TradeLens, the IBM/Maersk venture to overhaul international shipping documentation handling, has been abandoned and will come to an end. Long live TradeLens.

Now, if you’re wondering what this post has to do with digital innovations in oil and gas, consider that oil (and increasingly gas) is shipped internationally. The oil and gas industry is also a huge buyer of stuff that is sourced internationally and improvements in shipping are directly relevant to the cost of the industry. The underlying technology building blocks (cloud computing, blockchain, data standards, analytics) are common to many oil and gas innovations too.

TradeLens had a lot going for it:

A big and global problem to solve A compelling business case for the customers Big global partners with deep pockets able to finance the development and actuate the marketing Deep skills in the key domains (shipping, technology) Alignment with the partners’ respective business strategies (IBM as delivery partner  and Maersk as business domain expert)

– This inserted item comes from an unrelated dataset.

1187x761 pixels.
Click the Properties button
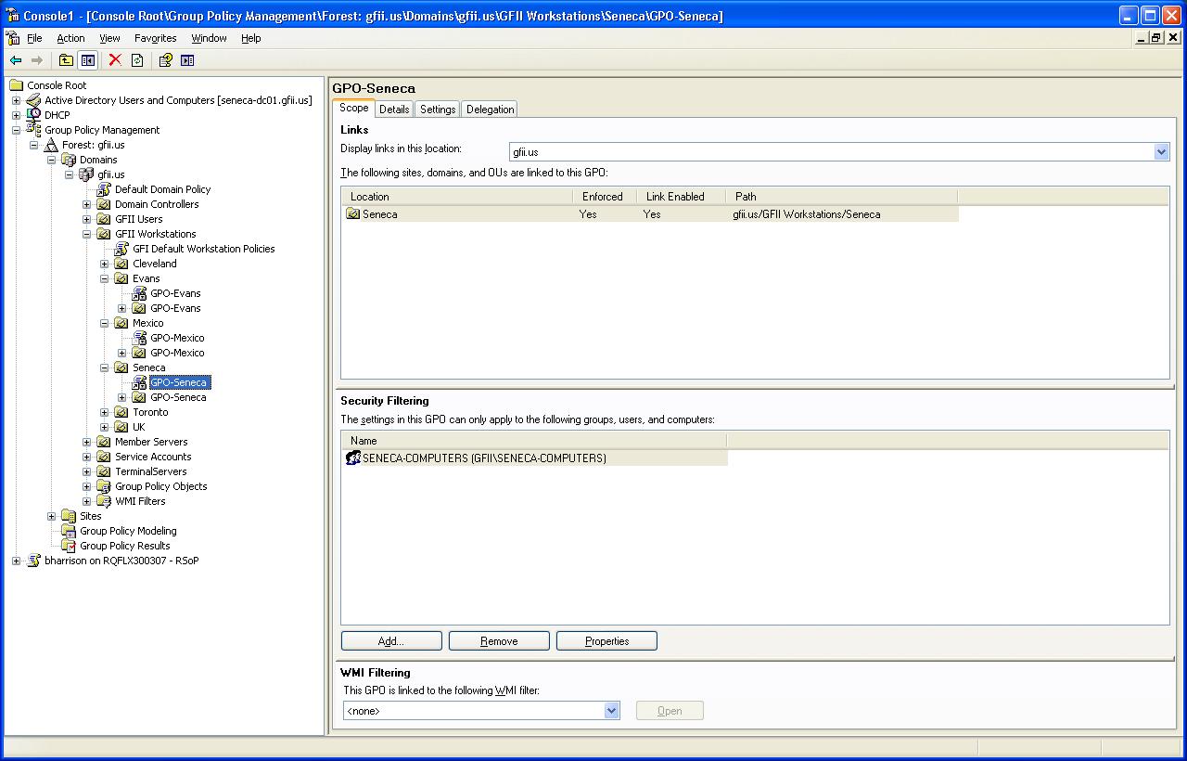pyautogui.click(x=606, y=640)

The timing for the venture was not ideal. Despite being well hypothesized, the pandemic timing was not predicted, nor was the timing of the invasion of Ukraine. The pandemic has hammered supply chains globally, and the invasion has disrupted food movements, energy flows and lots besides. Participants throughout the supply chains likely have their hands full just trying to cope, let along embrace new ways of working. I can imagine uptake wasn’t strong, but that’s the reality of start ups and shouldn’t be an excuse.